• TASK DETAILS
Answer these questions from the blog post on eyeball animations:
1. On which platform was the rig-pose prototype posted in May?
2. What update date does the post show?
3. According to the writer, what are the writer's opinions on AI mostly about?

Danny's Blog
See all posts
GitHub

Driving eyeball animations with machine learning

Written by: Danny Spencer

Updated June 3, 2025

In May, I made a post on LinkedIn prototyping an idea to draw rig poses. I didn't expect it to get the attention it did!

But no, seriously, I didn't expect the attention

Figure 1.1: DCC-senpai noticing me

Well, I expect it's probably something to do with the recent AI spring, and the enormous amount of attention/money AI is getting right now.

I'm not extremely pro or anti AI either, but I know people tend to feel strongly about it (my opinions are more about how it's governed than the tech itself). I got extremely positive responses for this, including from industry folks who don't like GenAI that much.

Stored items:

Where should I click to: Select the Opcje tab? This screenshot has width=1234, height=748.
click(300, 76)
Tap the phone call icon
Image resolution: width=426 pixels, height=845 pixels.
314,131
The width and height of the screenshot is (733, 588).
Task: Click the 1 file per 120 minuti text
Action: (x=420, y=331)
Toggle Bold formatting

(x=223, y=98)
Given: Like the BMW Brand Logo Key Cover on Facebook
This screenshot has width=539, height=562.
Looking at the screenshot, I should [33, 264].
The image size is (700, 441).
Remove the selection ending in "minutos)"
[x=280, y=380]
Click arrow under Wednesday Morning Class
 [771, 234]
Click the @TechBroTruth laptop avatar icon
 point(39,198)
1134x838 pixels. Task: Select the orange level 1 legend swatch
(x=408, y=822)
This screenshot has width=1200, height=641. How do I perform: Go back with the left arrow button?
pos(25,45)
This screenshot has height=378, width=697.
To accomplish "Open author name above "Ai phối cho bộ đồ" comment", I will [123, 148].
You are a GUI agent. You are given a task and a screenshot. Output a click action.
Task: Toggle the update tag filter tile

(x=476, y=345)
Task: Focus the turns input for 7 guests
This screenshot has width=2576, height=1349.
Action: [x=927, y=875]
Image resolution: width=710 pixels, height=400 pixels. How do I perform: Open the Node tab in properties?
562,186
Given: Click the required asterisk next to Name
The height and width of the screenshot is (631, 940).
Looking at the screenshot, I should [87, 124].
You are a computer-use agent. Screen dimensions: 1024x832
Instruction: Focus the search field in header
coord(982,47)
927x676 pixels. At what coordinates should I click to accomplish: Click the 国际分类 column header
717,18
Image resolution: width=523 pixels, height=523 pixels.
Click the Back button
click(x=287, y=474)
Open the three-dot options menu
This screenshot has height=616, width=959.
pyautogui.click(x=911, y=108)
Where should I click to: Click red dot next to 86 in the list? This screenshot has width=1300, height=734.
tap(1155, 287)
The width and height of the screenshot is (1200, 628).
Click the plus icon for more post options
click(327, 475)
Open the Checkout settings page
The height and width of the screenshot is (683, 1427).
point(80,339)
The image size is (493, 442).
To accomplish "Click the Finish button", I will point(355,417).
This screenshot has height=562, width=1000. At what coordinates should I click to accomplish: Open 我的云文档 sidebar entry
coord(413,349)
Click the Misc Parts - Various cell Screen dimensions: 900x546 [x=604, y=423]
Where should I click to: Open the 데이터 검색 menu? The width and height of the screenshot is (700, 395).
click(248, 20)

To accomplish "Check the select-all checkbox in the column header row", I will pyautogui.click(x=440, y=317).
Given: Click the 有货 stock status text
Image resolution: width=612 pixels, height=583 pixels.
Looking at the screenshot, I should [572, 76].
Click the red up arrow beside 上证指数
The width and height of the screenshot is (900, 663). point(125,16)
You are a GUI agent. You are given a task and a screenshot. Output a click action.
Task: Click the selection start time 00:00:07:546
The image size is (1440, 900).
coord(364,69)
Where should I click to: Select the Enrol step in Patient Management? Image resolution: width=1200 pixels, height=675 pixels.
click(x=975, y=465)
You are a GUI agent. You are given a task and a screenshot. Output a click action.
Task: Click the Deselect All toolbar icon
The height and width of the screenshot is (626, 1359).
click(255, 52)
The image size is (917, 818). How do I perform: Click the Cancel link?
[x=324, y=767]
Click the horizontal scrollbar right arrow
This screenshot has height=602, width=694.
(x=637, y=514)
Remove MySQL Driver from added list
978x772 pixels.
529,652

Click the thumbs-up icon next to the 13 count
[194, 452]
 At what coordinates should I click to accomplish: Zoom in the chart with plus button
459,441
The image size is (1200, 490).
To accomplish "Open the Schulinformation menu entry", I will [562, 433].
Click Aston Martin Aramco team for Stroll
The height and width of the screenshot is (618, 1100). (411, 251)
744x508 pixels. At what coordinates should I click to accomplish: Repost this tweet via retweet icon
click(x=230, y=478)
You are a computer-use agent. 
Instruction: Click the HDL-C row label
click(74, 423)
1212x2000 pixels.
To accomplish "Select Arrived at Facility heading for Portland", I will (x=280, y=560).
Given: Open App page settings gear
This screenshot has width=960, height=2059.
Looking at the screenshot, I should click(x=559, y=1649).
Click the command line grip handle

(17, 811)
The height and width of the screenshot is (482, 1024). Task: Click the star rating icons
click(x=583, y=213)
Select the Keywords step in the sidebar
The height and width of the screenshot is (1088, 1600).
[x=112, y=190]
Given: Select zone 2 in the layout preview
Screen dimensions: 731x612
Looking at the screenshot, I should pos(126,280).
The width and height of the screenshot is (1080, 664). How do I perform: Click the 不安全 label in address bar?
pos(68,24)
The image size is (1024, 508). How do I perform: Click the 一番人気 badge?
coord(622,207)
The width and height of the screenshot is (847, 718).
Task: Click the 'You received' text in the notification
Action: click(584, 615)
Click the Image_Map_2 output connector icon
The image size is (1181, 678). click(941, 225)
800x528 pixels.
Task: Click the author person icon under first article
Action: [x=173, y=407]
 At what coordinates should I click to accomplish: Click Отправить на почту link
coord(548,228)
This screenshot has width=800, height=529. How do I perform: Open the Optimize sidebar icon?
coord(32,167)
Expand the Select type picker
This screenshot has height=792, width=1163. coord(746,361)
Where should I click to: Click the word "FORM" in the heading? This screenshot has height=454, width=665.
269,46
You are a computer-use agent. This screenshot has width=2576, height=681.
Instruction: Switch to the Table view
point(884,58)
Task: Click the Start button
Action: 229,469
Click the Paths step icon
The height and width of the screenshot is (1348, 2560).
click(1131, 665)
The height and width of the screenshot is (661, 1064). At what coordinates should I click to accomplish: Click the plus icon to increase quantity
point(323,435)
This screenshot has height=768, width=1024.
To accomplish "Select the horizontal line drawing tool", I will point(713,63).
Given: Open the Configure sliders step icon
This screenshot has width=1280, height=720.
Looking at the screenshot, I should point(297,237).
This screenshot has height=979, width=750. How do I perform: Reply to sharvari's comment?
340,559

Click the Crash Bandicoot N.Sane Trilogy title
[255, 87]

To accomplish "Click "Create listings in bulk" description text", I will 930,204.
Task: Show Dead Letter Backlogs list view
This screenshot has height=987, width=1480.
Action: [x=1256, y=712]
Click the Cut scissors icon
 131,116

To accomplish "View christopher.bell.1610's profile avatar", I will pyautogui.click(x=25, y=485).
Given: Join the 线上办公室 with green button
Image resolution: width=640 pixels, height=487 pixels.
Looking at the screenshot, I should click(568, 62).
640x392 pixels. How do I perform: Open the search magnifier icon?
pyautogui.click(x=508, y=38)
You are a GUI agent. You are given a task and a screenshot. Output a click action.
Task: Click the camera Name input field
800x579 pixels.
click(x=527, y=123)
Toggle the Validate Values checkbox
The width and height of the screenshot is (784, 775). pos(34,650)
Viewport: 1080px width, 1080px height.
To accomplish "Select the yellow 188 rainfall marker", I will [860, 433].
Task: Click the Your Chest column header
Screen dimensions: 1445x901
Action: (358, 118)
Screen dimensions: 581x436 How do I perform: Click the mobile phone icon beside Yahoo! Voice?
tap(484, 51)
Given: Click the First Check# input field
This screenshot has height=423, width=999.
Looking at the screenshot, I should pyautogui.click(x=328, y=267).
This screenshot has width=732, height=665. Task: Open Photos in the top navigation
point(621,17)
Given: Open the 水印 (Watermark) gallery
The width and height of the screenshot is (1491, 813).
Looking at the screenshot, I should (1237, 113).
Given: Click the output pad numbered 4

• SOLUTION TO THE PROBLEM
1. LinkedIn.
2. June 3, 2025.
3. How AI is governed, more than the tech itself.